Set problem: Reproduce verbatim the part of the records that opens with the line containing "Where should I click to: Click the Responsible" and closes with the line containing "pos(330,16)", including both of those lines.

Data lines

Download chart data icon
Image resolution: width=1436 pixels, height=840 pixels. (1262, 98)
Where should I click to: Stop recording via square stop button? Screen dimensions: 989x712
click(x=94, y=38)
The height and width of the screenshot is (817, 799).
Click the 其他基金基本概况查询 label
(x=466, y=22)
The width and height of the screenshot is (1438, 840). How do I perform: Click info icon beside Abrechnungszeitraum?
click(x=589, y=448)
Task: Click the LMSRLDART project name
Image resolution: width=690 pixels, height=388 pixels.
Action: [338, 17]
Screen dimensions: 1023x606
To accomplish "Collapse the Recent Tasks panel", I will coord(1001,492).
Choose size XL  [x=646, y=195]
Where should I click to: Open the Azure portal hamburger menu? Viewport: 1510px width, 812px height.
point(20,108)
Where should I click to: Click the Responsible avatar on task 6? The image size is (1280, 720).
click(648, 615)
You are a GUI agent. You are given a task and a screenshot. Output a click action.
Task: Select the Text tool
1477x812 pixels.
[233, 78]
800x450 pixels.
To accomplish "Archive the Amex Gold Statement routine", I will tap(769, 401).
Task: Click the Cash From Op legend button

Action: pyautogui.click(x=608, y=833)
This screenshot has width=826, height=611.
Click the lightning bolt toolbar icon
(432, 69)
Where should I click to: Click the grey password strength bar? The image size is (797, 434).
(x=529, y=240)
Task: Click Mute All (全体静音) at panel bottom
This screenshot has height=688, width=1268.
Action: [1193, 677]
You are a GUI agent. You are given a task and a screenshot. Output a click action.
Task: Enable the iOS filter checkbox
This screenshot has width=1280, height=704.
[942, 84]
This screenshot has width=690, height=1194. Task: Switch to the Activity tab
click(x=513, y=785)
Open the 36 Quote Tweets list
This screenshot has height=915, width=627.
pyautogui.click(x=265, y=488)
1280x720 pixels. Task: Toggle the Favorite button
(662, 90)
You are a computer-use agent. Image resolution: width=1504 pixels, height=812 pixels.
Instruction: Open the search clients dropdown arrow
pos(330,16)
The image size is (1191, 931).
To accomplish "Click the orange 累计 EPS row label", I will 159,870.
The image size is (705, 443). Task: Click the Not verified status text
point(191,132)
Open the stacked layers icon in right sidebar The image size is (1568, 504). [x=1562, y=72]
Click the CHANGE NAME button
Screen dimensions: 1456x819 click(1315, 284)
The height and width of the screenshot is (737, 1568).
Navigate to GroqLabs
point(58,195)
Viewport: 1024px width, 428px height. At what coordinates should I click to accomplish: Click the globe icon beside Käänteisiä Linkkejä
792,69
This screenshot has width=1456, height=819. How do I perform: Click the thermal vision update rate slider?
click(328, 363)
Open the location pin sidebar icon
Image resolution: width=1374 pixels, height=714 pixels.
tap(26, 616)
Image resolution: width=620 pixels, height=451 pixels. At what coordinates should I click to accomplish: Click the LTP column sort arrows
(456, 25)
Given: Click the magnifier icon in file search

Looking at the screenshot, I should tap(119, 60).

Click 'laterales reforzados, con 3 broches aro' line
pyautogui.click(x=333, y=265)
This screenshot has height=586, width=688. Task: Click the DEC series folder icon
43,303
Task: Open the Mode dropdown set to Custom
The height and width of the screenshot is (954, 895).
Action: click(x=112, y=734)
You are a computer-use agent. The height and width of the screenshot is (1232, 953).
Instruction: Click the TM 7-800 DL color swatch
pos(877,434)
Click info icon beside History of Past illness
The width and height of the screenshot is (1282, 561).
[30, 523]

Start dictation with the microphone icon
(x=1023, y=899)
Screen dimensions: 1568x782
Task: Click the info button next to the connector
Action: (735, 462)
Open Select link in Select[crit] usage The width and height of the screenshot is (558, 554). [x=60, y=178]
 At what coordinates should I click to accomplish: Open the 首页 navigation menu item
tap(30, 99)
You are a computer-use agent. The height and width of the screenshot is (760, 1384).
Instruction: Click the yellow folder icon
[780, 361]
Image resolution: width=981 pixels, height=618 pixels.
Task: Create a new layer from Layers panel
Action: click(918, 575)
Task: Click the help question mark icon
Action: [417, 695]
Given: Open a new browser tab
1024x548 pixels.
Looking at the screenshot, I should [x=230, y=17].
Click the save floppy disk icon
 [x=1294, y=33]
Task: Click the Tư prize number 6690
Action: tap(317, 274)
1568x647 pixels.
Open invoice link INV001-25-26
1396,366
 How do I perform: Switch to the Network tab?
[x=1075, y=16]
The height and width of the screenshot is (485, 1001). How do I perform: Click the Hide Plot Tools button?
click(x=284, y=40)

Result:
Where should I click to: Click the Responsible avatar on task 6? The image size is (1280, 720).
click(648, 615)
You are a GUI agent. You are given a task and a screenshot. Output a click action.
Task: Select the Text tool
1477x812 pixels.
[233, 78]
800x450 pixels.
To accomplish "Archive the Amex Gold Statement routine", I will tap(769, 401).
Task: Click the Cash From Op legend button

Action: pyautogui.click(x=608, y=833)
This screenshot has width=826, height=611.
Click the lightning bolt toolbar icon
(432, 69)
Where should I click to: Click the grey password strength bar? The image size is (797, 434).
(x=529, y=240)
Task: Click Mute All (全体静音) at panel bottom
This screenshot has height=688, width=1268.
Action: [1193, 677]
You are a GUI agent. You are given a task and a screenshot. Output a click action.
Task: Enable the iOS filter checkbox
This screenshot has width=1280, height=704.
[942, 84]
This screenshot has width=690, height=1194. Task: Switch to the Activity tab
click(x=513, y=785)
Open the 36 Quote Tweets list
This screenshot has height=915, width=627.
pyautogui.click(x=265, y=488)
1280x720 pixels. Task: Toggle the Favorite button
(662, 90)
You are a computer-use agent. Image resolution: width=1504 pixels, height=812 pixels.
Instruction: Open the search clients dropdown arrow
pos(330,16)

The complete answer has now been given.